En el texto sobre la actividad de la Administración Pública, ¿qué artículo de la Constitución se cita para establecer que su actuación debe realizarse con sometimiento pleno al ordenamiento jurídico del Estado?

# Texto mostrado:
+-------+

La Administración Pública constituye un poder institucionalizado, o, lo que es lo mismo, un poder jurídico que, en cuanto tal, su actuación debe realizarse siempre “con sometimiento pleno al ordenamiento jurídico del Estado” (artículo 138 de la Constitución), es decir, al derecho y a todo su sistema de fuentes. Ahora bien, a pesar de que toda actuación administrativa está sometida siempre y plenamente al derecho, no toda actividad administrativa tiene inmediata relevancia jurídica en el sentido de que no toda actividad de la Administración procura la directa producción de efectos jurídicos. Por un lado, encontramos aquellos casos en que la Administración realiza una actuación material, real o técnica por medio de sus empleados o agentes, como ocurre cuando el profesor de una escuela pública imparte una clase, cuando un grupo de policías cuida la seguridad de los participantes en una marcha o manifestación pública o cuando un médico de un hospital público atiende un paciente. Y, por otro, tenemos aquellas en que la Administración adopta una decisión formalizada de cualquier clase, como ocurre cuando dicta un acto o decisión unilateral, cuando adopta un plan o un reglamento o cuando suscribe un contrato o convenio.
Tradicionalmente, el segundo tipo de actividad administrativa, la denominada actividad propiamente jurídica, ha sido la más importante desde la óptica del Estado de Derecho y del derecho administrativo. La razón de ello estriba en que los mecanismos de control administrativo y jurisdiccional de la actividad administrativa y de garantía de los derechos e intereses de las personas ante la Administración han dependido hasta hace relativamente muy poco de la existencia de un pronunciamiento formal de la Administración o, en su defecto, de la conversión de la actividad material, real o técnica en actividad jurídica, como condición previa e indispensable para el control de su conformidad a derecho. Aunque esta exigencia de previa conversión de la actividad material en actividad jurídica, como condición sine qua non para activar los mecanismos de control de dicha actividad y de garantía de los derechos e intereses de las personas, se ha atemperado notablemente con la consagración de acciones contra la inactividad de la Administración –como es el caso del amparo de cumplimiento- y la actuación material constitutiva de vía de hecho –como el recurso contencioso “contra una actuación en vía de hecho”, contemplado por el artículo 5 de la Ley 13-07-, lo cierto es que todavía hoy sigue siendo cierto en gran medida que la activación del control de la actividad administrativa material requiere obligatoriamente su conversión en una actividad de inmediata relevancia jurídica, o sea, en actos expresos o presuntos susceptibles eventualmente de ser fiscalizados en sede administrativa o judicial.

+-------+

# Material recopilado:
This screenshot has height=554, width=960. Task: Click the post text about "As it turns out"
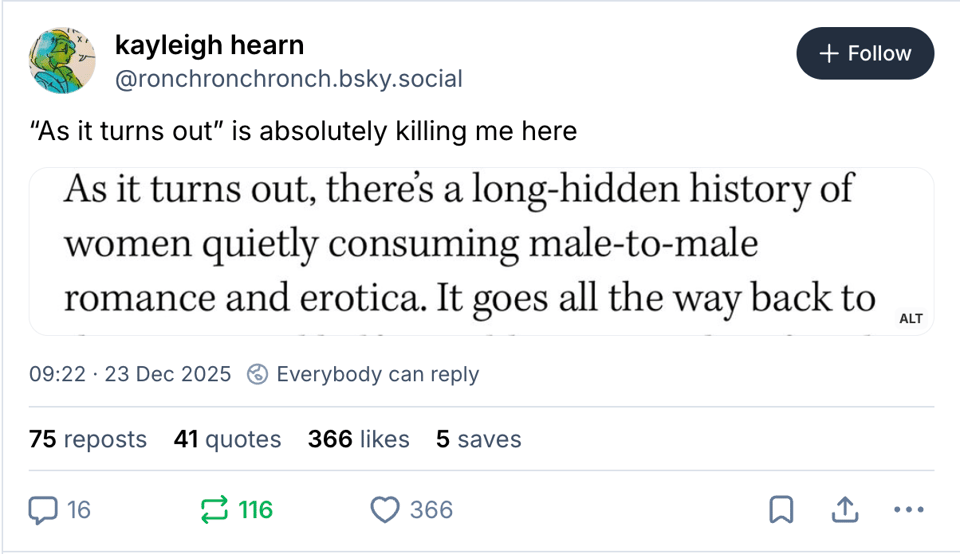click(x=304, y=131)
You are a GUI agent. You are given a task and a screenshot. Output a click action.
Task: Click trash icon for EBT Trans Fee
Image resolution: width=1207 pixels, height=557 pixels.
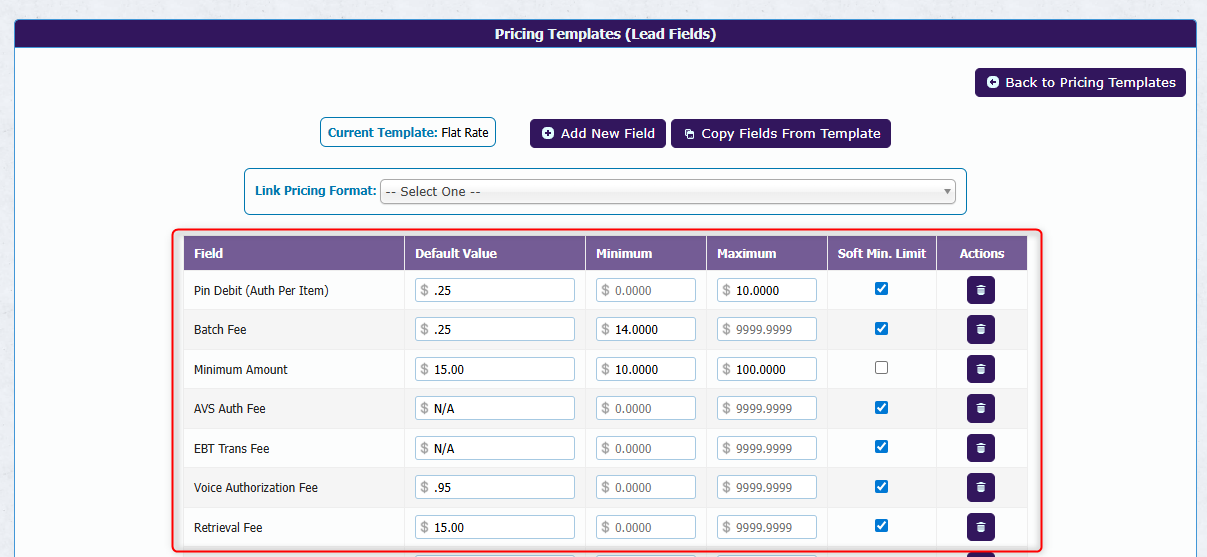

+-------+

# Respuesta del ejercicio:
El artículo 138 de la Constitución.